Recently, a third UK high street bank has embarked on a journey of “KYC” refresh. It is contacting all its business account holders, requesting more data about what their company does in order to comply with Sections 27 and 28 of the Money Laundering Terrorist Financing and Transfer of Funds (Information on the Payer) Regulations 2017.  By Rupert Brown at CTO Evidology Systems Ltd

Unlike its competitors, the letter sent to customers is much terser in its wording and contains no hint of any new “branded” customer safeguarding initiative by the institution as a palliative. Clearly, this approach is intended to strike a level of fear in its customer base and to elicit a prompt response. It would be interesting to know what has caused this sudden need to play catch-up with its high street peers — might some more significant fines be on their way?

The recent assassination of Al-Qaeda’s leader Ayman al-Zawahiri in a CIA drone strike on the villa where he was sheltering in Kabul serves as a timely reminder as to why there is a continuous battle between governments’ designated financial authorities, who wish to restrict access to sources of funds and prevent their use for malfeasance, and terrorist organisations.

Now, reading back through the above paragraphs, a clear air gap becomes visible between the terms “continuous battle” and “KYC refresh”. The strategic global battle is a continuous one, however, commercial banks around the world are acting in a piecemeal fashion. Their efforts are supported by legislative amendments as they try to collect nuggets of data about their customers’ activities in refresh initiatives, rather than working co-operatively with customers for fear of “tipping off” about what information they might have that is raising suspicion.

Moving from a sporadic “refresh” approach to a continuous KYC engagement and analysis process now needs to be the norm. This transition requires major investment and the appropriate use of technology.

The mystery at the heart of all of this is: who has regulatory responsibility to make sure everyone completes the process in a timely and accurate fashion but also has the powers to intervene and remediate systems that are broken?   

Regulators appear to have done little to check that customer online banking platforms are fit for purpose to enable timely KYC data updates. We should note that it has taken five years from the enactment of the legislative amendment in 2017 to instigating this particular “refresh” activity.

Specifically, there needs to be detailed scrutiny into how many customers have been “bullied” into filling manual PDF (or even Microsoft Word) documents as a last resort because their bank’s web facing systems cannot capture the necessary data. What use is there in filling in a form that might be out of date as soon as it is returned because of some new business opportunity that might be spotted on a foreign holiday or a Google search?

Let’s stop and think about this for a moment.  

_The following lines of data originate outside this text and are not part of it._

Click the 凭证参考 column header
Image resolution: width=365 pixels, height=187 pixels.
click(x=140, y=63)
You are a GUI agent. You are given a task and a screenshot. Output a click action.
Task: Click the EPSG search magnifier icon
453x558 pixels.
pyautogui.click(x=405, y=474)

When HSBC was fined at the end of 2021 for money laundering, one of the factors in the judgement against it was the failure to use its existing account surveillance software correctly, i.e. banks should already know who their customers trade with, in which currencies, and the normal operating cycles (monthly, quarterly etc). Nowadays, these basic operational hygiene statistics tend to be dressed up with some glossy coating of “magic” AI as if they have only just been invented.

Moving from the reactive “refresh” approach to one of continuous analysis, therefore, renders most of the new questions irrelevant in most business cases and should enable KYC related anti-money laundering (AML) surveillance to focus purely on the outlier accounts that behave erratically.

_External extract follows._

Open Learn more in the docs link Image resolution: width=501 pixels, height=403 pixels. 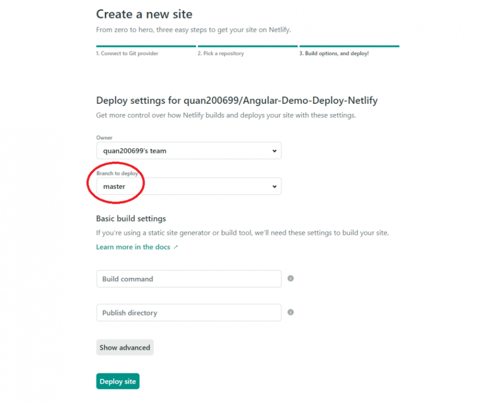(134, 247)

There is, of course, the libertarian view that companies and individuals should have far fewer surveillance systems imposed on their behaviour — especially when there is the ever-present suspicion of an Orwellian “deep state” seeking to find every opportunity to control and tax “deviant” behaviour.

The reference data boundary between the state and commercial banking sector is part of the problem here: should banks need to collect data about company structures and shareholdings at all when application programming interfaces (APIs) exist to connect to the official national registry?

The challenger banks in the UK have invested time and effort into harnessing the Companies House API specifically to facilitate new business account opening. Why should a company that has submitted its accounts and annual return to the statutory regulatory body (and paid for the privilege) need to do it more than once?

Perhaps the most “meaningless” question being asked by the banks in this current round of KYC “refresh” questionnaires are those that ask customers to estimate what their company’s turnover will be over the next 12 months. This question is being posed in a world where no economist is currently prepared to make that call and inflation could well mean a 20% plus spike in apparent turnover, even though the level of underlying economic activity will do well to remain flat.

One final area ripe for further investigation is how many of these “refresh” programmes are being conducted in-house by full-time bank employees, and how many banks have chosen to contract out this work, treating it as non-core and a one-time activity.

AML legislation is supported by many draconian powers of enforcement against the perpetrators, and for good reason given the sums involved and the social damage that is done. Similar enforcement is needed against poor KYC processing which is, in most cases, the root cause of facilitation.